Examine the records and identify each line that includes the string "blue". Copy those lines.
☆ ☆ ☆ ☆
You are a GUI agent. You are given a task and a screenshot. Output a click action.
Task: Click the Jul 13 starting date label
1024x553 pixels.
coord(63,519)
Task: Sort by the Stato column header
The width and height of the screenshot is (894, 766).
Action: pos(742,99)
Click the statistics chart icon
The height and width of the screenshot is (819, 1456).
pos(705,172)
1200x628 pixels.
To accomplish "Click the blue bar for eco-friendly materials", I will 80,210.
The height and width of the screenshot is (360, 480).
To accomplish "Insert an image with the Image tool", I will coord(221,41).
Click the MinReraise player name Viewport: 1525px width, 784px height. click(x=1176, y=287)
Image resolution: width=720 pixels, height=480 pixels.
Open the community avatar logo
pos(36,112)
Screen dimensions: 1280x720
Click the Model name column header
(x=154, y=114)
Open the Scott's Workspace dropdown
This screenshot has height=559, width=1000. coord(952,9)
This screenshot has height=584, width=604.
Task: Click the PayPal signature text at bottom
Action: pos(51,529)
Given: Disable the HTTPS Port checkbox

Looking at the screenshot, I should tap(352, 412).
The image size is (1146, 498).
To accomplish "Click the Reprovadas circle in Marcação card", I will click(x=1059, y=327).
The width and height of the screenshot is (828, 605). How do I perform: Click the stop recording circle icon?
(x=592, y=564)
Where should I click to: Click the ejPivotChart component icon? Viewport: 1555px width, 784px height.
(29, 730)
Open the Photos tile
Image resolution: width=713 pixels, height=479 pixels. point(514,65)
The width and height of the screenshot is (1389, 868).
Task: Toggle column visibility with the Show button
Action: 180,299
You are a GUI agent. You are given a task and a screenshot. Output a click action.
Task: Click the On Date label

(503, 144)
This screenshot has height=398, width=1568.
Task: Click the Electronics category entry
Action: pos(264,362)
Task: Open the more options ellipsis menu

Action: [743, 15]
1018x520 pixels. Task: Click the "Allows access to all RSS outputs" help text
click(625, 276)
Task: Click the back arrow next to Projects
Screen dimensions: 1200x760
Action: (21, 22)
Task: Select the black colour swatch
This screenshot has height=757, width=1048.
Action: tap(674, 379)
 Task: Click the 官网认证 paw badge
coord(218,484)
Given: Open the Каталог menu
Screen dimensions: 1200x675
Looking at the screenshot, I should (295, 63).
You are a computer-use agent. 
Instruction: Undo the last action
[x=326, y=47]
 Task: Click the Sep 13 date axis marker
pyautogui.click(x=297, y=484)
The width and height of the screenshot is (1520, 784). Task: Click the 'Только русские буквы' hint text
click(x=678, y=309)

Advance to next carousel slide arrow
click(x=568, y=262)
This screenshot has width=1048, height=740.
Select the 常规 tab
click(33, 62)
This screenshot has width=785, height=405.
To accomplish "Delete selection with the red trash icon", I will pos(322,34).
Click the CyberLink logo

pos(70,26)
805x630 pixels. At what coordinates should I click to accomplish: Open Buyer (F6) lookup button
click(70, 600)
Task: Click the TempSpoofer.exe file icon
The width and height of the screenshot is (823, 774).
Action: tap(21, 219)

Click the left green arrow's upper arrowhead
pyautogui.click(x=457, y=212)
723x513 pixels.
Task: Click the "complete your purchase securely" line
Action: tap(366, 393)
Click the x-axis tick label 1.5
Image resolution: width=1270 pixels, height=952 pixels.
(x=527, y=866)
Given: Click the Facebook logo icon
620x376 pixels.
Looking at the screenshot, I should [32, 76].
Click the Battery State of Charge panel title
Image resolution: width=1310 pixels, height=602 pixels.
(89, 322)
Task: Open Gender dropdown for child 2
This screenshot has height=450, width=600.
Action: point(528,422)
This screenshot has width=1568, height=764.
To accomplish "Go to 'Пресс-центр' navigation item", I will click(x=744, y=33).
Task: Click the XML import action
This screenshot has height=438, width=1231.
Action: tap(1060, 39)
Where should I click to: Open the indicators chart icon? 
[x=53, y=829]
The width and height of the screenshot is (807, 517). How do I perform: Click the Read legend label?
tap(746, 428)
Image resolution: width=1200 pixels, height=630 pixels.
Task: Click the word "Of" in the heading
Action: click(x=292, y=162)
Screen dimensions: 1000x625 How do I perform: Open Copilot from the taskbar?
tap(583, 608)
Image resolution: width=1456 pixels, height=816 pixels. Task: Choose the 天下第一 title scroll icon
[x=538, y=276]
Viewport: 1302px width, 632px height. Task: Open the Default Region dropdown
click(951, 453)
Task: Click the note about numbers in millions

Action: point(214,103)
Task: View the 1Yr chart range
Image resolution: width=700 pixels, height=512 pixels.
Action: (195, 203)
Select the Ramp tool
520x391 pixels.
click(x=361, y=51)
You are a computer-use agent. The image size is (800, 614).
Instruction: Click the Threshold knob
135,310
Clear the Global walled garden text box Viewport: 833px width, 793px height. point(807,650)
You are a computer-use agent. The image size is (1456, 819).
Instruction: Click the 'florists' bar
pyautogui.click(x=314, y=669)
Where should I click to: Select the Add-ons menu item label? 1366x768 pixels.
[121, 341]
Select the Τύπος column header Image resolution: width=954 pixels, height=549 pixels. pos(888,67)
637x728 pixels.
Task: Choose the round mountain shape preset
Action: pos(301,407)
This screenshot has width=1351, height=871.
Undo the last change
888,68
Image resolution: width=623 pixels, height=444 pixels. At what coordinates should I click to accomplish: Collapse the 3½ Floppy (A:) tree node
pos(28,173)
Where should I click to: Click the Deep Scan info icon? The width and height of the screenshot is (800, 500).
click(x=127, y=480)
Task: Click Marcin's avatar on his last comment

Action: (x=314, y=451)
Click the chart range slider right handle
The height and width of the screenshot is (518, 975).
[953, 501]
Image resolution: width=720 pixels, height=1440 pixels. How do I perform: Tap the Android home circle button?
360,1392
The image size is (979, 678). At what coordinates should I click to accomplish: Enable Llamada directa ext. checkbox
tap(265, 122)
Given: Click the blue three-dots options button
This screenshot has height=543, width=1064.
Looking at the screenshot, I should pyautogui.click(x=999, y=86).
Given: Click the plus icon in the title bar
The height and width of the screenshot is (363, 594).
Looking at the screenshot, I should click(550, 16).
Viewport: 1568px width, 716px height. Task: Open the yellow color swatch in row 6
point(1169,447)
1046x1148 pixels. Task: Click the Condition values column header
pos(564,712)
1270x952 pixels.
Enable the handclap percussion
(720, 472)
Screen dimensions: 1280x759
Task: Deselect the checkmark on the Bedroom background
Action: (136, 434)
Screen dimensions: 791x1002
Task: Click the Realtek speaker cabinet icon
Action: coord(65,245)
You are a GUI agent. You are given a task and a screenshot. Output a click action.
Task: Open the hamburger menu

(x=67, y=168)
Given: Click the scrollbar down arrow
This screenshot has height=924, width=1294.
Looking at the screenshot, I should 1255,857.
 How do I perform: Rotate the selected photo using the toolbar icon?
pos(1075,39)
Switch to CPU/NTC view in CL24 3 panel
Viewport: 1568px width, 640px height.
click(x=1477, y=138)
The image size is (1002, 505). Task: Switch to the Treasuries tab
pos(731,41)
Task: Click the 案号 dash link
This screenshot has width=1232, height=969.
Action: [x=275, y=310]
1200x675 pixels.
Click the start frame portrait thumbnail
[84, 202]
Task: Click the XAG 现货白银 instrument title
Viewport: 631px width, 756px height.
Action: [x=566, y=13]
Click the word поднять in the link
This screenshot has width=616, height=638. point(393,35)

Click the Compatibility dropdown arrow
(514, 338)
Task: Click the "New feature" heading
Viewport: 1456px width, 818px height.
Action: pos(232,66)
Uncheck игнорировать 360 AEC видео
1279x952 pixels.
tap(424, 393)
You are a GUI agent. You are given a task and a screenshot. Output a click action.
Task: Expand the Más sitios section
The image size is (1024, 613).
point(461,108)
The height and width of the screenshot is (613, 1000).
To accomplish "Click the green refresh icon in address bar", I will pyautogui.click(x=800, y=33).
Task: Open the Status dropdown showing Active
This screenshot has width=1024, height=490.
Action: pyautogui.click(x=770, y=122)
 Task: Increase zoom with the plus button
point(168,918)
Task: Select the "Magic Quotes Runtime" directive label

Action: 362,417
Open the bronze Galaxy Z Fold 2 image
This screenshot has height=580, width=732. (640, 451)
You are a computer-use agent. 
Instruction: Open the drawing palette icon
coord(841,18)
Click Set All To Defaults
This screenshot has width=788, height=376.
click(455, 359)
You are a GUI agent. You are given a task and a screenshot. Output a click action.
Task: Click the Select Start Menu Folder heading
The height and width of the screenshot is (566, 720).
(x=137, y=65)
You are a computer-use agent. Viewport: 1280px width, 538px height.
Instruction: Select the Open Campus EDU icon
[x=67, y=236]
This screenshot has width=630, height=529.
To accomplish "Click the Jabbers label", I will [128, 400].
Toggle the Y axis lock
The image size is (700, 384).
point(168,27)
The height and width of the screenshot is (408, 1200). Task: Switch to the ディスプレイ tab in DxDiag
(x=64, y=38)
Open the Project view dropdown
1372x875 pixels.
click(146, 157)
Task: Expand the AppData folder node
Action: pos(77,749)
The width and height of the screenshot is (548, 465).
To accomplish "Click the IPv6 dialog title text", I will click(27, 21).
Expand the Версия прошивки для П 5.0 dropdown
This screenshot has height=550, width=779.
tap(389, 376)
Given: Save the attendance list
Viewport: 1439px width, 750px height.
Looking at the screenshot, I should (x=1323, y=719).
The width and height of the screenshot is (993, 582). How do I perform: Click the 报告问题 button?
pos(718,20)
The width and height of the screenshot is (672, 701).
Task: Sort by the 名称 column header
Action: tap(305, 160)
☆ ☆ ☆ ☆
*Response*:
To accomplish "Click the blue bar for eco-friendly materials", I will 80,210.
Given: Click the blue three-dots options button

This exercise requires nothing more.